Generating assembler by dsl

In the end everything boils down to risc instruction generation. From there on down, it is pretty much mechanics. And everything between ruby and the risc layer is to make the step towards risc easier.

Risc is after all very much like assembler, and programming any system in assembler is challenging. The simple object model helps, and so does the simple risc instruction set, but for a long time i was struggling to create readable code that generates the risc.

The main places we find this code is the SlotMachine layer, eg in the calling convention and in the Builtin module, generating code that can not be expressed in ruby.

Compiler

When the code goes from ruby to Sol, or Sol to SlotMachine, methods on the previous (tree) structure return the next structure. But going to risc the code evolved to use a different approach. The unit of compilation is a block or method, and the respective Compiler is passed into the generating ruby method.

The risc code is then added directly to the compiler. If anything is returned it is used by the caller for other things. This change happened as the compiler needed to be passed in as it carries the scope, ie is needed for variable resolution.

It is also easier to understand (albeit maybe after getting used to it), as the generation of the structure after the return was not intuitive. The Compiler's central method to capture the code, is add_code, and the argument must be a risc instruction.

While this worked (and works) the resulting code is not very concise, cluttered with all kind of namespace issues and details.

Builder

From these difficulties was born the DSL approach that is implemented in the Builder. The Builder uses method_missing to resolve names to registers. Those registers, or more precisely RegisterValues, are then used to generate risc instruction by overloading operators.

Most of the work at the risc level , probably 60% or more, is shuffling data around. This is covered by the four instruction SlotToReg, RegToSlot, Transfer and LoadConstant using the << operator with different arguments. See below:

  def build_message_data( builder )
    builder.build do
      space? << Parfait.object_space
      next_message? << space[:next_message]

      next_message_reg! << next_message[:next_message]
      space[:next_message] << next_message_reg
      ....
    end

Variable definitions with ? or ! . Variables must be defined before use.
space becomes a variable, or a named register
First line generates a constant_load, because the right side is a constant
second (and third) line generates a SlotToReg , because the left is a register and the right is a slot
fourth line generates a RegToSlot, as the left side is a slot, and the right a register
all generated instructions are automatically added to the compiler

As you can see the code is quite readable.
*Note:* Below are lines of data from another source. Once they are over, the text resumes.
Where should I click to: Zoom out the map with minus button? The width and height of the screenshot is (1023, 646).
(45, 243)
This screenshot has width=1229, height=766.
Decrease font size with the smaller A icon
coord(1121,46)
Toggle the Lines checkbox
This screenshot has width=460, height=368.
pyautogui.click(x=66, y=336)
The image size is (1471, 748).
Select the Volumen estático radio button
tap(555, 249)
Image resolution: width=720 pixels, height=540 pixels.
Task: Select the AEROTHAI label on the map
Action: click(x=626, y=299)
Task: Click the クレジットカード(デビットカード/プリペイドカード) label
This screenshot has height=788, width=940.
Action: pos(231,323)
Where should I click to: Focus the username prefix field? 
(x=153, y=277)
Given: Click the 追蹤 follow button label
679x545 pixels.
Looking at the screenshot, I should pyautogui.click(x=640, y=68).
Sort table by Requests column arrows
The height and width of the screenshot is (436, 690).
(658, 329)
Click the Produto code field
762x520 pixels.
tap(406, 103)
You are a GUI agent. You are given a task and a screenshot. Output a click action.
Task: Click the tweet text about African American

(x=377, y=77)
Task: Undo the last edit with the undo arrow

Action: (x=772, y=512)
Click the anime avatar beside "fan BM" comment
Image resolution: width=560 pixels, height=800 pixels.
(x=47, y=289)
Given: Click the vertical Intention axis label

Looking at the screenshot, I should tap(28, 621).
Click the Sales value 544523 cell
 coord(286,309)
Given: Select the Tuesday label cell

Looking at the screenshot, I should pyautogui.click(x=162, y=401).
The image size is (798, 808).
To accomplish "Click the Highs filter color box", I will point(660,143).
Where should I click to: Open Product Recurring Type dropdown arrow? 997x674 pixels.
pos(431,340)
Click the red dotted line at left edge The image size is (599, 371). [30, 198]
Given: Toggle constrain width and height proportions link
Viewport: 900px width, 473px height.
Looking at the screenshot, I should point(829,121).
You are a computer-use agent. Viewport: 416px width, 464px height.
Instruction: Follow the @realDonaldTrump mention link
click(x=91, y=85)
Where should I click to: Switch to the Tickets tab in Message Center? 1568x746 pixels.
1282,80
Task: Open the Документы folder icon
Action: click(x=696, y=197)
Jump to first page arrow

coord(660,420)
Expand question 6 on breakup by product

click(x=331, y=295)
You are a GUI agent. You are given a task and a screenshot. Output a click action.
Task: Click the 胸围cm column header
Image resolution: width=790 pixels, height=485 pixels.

Mapping names to the registers makes them feel like normal variables. (They are not off course, they are instances of RegisterValue stores in a hash in Builder). The overloading of [] , which just creates an intermediate RValue, makes the it look like the result of the array access is transferred to the register. And that is exactly what is happening. The next_message on the right is a register, and the array indexing access the "register" is an object. The "index", also called next_message is an instance variable. The builder magic looks up the index in the type (Message) and does an indexed memory access, which is exactly what a SlotToReg is.

There are also other ways to use the Builder: One is by just using the instance methods, ie any code can be added with add_code, also inside the block

  if_zero ok_label
  ...
  branch  while_start_label
  add_code exit_label

Here we use the if_zero method, that generates a IfZero instruction
The second line is a creates a Branch, much the same way
The last line adds a label, using the add_code

And in these last examples we see how operators can be called, or indeed any generating function can be called

  builder.build do
    integer_const! << 1
    integer_tmp.op :>> , integer_const
    ...
    Risc::Builtin::Object.emit_syscall( builder , :exit )
    ...

The first line load a fixnum, which is LoadData in risc terms
The second line calls an operator >>, which gets translated to an OperatorInstruction, that leaves the result in the second argument
The last line invokes some shared code that does an system exit. This is in essence much like inlining the exit code.